- [Task requirements]
Go to the line below that has "This screenshot has height=657, width=1500.", print it and each line after it exactly, and stop after the line that has "Given: Open the 验证码 dropdown list"; leave out pictures.

- [Information provided]
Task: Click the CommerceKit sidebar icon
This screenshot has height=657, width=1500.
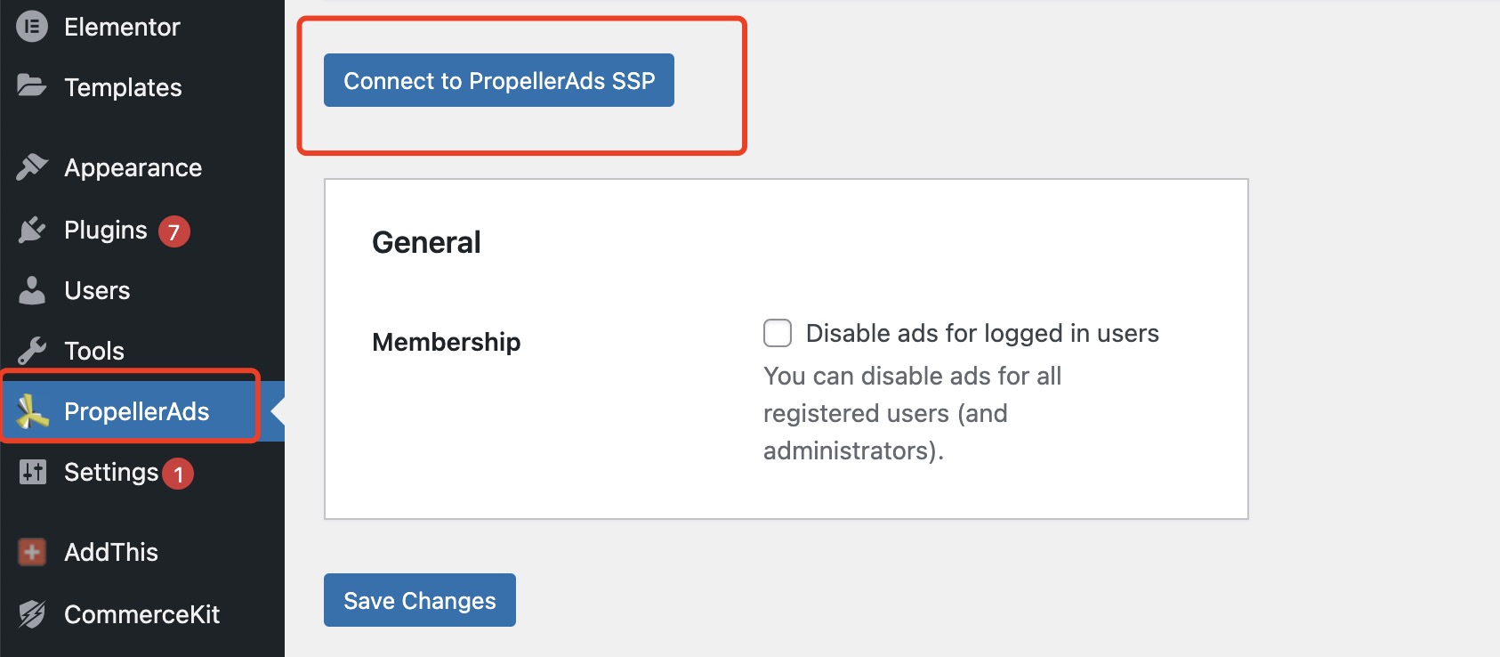Action: tap(32, 614)
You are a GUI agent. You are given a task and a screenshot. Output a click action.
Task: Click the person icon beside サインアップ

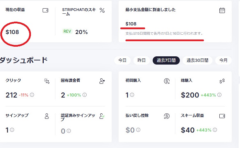click(47, 116)
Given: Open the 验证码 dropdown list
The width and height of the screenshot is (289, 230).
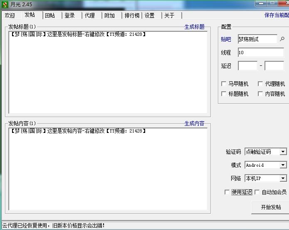Looking at the screenshot, I should [x=283, y=152].
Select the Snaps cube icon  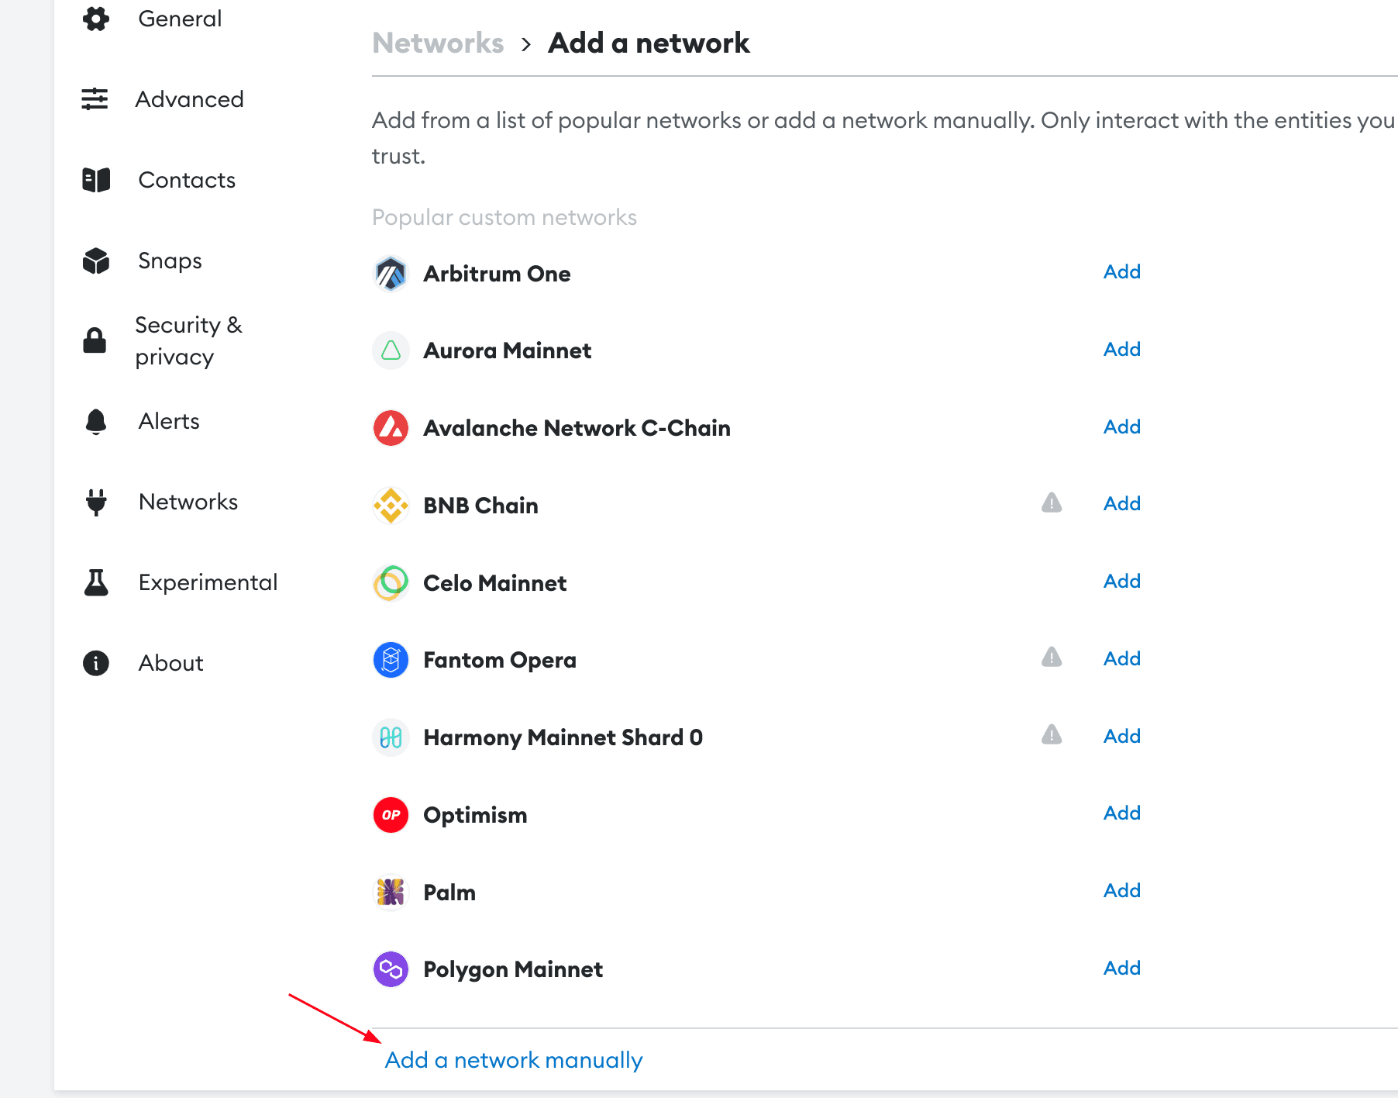pyautogui.click(x=96, y=261)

- [Response area]
This screenshot has height=657, width=1500.
Action: tap(32, 614)
You are a GUI agent. You are given a task and a screenshot. Output a click action.
Task: Click the person icon beside サインアップ

click(47, 116)
Given: Open the 验证码 dropdown list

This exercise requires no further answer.